I made my way to my own room. I’d just about tidied myself, and was listening out for the gong, when I heard her voice again outside my door. It was clear from the tone that something unexpected had happened. I hurried to open it and find out what was amiss. As soon as she saw me, and before I could say a word, she grabbed me by the wrist and towed me along the corridor until we reached the first-floor landing.

‘Down there!’ Lucy pushed me forward with such force I tilted alarmingly over the banister and was glad she still gripped my arm. ‘Do you see? It’s Uncle Charles!’The last words were hissed right in my ear.

She was quite right. To my astonishment Charles Roche stood below us in the hall, handing his hat to Mrs Williams. The housekeeper, looking unusually flustered, was doing her best to welcome him and answer his questions as to where his sisters and his niece were.
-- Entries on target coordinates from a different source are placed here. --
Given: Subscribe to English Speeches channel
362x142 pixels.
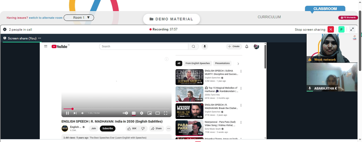Looking at the screenshot, I should click(108, 128).
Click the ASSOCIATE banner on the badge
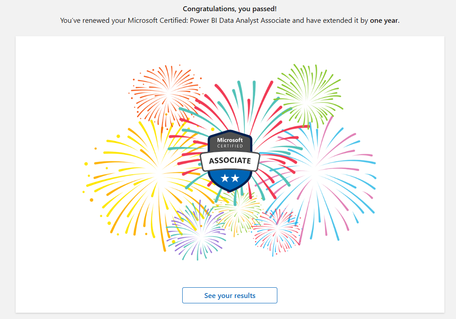Screen dimensions: 456x319 pos(230,160)
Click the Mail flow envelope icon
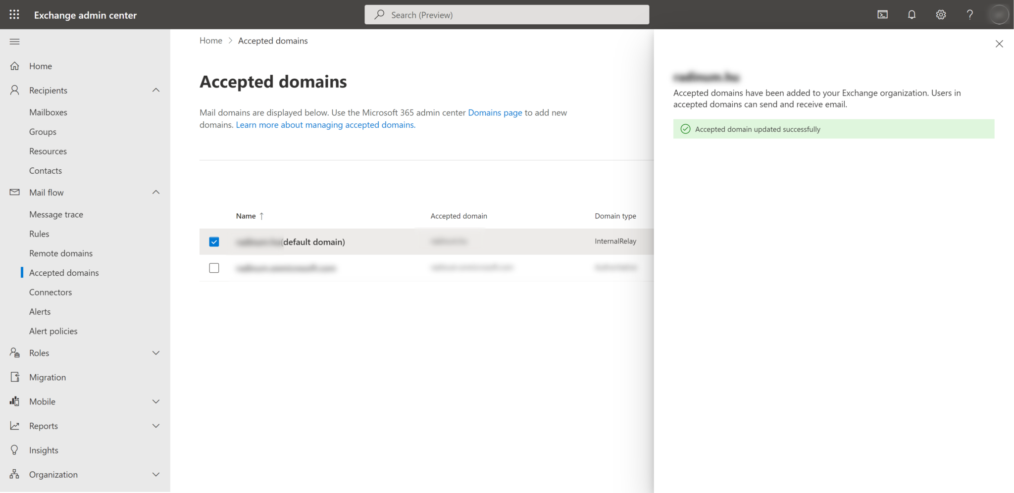 point(14,192)
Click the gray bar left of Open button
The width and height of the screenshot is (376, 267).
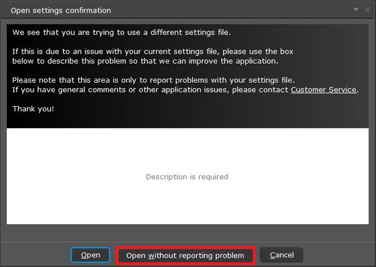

‘The ladies are in the drawing room, sir. They will be very pleased to see you. If we had known you’d be here, sir, Cook would have prepared something extra for lunch. Let me put your stick in the stand, sir.’

‘How are they?’ demanded Roche in a low, urgent tone, settling his coat lapels and adopting the stance of a man about to face some sort of ordeal.

‘Bearing up, sir, very well, but it has been a very difficult time. The police are still about the place and it doesn’t help, sir, even if it’s necessary.’

‘Yes, yes,’ mumbled Roche. ‘But there have been no further alarms?’

They exchanged a glance that seemed to me one of complicity.

‘No, sir,’ said Mrs Williams in a steadier voice. ‘Nothing to worry about.’

Roche murmured, ‘Good…’ but didn’t look much reassured.

He could hardly have been looking forward to facing his sisters, but his sudden arrival raised several questions. He hadn’t come when the first news of Brennan’s death on the premises reached him. He’d written to his sisters, I knew that. I’d wondered what excuse he’d given them for his absence at a time of crisis. I was certain they hadn’t expected a visit today. There would have been some sign of it. Williams would certainly have been informed. There would be a bedroom to be prepared; a discussion about the day’s menu; increased bustle on the part of the maids. Surely I’d have noticed some air of anticipation on the part of his sisters? Even if, for whatever reasons of their own, they hadn’t wished to tell their niece of his impending arrival. What on earth could have happened to bring him down from London at this moment without a word of warning sent in advance? What about Lefebre? Had he known Roche was on his way?